[[ TASK INPUTS, beginning ]]

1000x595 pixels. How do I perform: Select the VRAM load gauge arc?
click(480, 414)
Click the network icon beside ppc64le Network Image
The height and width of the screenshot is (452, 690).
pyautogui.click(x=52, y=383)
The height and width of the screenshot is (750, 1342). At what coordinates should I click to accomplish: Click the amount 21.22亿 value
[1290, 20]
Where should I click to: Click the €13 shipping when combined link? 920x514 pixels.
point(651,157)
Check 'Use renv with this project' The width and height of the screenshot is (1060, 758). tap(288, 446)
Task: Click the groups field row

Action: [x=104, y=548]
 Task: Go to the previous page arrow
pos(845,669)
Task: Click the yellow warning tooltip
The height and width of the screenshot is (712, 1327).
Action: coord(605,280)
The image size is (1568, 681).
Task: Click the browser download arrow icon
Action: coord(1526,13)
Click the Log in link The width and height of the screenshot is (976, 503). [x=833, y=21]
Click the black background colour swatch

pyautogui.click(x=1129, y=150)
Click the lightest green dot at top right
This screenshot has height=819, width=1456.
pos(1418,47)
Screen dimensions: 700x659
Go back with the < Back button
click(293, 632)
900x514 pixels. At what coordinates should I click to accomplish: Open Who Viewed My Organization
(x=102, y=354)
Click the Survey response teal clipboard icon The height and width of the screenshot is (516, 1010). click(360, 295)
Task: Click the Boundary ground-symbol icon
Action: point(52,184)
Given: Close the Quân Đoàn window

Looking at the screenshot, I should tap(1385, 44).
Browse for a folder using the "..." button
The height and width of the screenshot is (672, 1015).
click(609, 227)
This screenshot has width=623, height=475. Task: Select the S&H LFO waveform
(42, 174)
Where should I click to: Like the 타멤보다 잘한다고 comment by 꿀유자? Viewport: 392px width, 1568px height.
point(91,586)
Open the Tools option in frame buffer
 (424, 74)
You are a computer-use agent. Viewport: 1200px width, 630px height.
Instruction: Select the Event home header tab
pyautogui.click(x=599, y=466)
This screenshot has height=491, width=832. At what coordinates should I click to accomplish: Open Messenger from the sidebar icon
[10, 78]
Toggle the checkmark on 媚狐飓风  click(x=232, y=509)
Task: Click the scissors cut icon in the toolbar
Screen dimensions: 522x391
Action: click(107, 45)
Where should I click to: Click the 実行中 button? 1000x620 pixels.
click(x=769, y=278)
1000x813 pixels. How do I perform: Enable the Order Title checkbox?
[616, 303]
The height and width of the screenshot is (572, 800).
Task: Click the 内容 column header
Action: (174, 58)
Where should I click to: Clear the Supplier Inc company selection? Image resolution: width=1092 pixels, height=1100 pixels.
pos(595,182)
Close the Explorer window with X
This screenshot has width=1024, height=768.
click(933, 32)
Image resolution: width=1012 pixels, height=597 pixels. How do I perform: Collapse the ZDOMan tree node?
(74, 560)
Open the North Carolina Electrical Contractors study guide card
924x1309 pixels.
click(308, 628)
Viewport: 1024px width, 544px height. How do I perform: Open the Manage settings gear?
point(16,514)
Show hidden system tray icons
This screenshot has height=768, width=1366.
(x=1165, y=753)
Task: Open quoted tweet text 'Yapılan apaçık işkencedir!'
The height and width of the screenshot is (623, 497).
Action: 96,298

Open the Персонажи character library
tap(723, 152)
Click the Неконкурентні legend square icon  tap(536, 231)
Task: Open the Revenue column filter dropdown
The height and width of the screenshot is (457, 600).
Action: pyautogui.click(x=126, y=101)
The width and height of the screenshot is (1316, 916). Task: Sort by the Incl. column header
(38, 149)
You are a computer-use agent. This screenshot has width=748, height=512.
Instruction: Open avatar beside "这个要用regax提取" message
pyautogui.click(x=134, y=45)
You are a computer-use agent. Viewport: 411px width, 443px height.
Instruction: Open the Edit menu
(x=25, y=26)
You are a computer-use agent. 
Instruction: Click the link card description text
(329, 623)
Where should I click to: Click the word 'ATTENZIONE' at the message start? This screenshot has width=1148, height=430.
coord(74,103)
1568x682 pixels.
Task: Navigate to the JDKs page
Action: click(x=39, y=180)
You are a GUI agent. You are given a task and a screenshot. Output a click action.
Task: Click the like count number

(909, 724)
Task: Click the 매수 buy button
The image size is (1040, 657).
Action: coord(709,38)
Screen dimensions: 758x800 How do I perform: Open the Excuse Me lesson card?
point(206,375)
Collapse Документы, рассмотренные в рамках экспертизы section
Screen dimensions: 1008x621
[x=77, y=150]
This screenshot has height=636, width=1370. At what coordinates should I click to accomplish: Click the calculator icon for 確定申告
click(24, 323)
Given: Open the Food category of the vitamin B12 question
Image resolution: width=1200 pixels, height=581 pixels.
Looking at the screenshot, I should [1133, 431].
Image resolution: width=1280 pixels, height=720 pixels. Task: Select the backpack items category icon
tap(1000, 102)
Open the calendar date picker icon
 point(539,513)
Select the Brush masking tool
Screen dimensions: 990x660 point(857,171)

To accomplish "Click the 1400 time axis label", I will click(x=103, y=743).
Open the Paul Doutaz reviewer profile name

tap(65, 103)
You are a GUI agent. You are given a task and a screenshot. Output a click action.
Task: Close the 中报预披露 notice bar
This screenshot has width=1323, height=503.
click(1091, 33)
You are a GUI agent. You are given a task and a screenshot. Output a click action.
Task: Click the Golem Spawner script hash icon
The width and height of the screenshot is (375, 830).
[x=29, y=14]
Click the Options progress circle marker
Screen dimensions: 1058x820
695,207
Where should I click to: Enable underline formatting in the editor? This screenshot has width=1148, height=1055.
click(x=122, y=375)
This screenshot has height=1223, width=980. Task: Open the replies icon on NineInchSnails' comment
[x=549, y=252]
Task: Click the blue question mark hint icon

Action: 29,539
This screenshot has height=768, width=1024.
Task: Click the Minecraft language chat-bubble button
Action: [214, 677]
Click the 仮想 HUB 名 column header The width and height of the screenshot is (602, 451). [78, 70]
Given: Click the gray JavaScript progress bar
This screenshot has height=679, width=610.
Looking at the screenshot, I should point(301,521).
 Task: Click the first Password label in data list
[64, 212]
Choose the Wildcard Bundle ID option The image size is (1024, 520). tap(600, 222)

[[ TASK INPUTS, end ]]

## WHAT IS NEEDED
Where a line above holds the string "computer", copy that line.

## ANSWER SPACE
You are a computer-use agent. Viewport: 1200px width, 630px height.
You are a computer-use agent. This screenshot has width=748, height=512.
You are a computer-use agent. Viewport: 411px width, 443px height.
You are a computer-use agent. 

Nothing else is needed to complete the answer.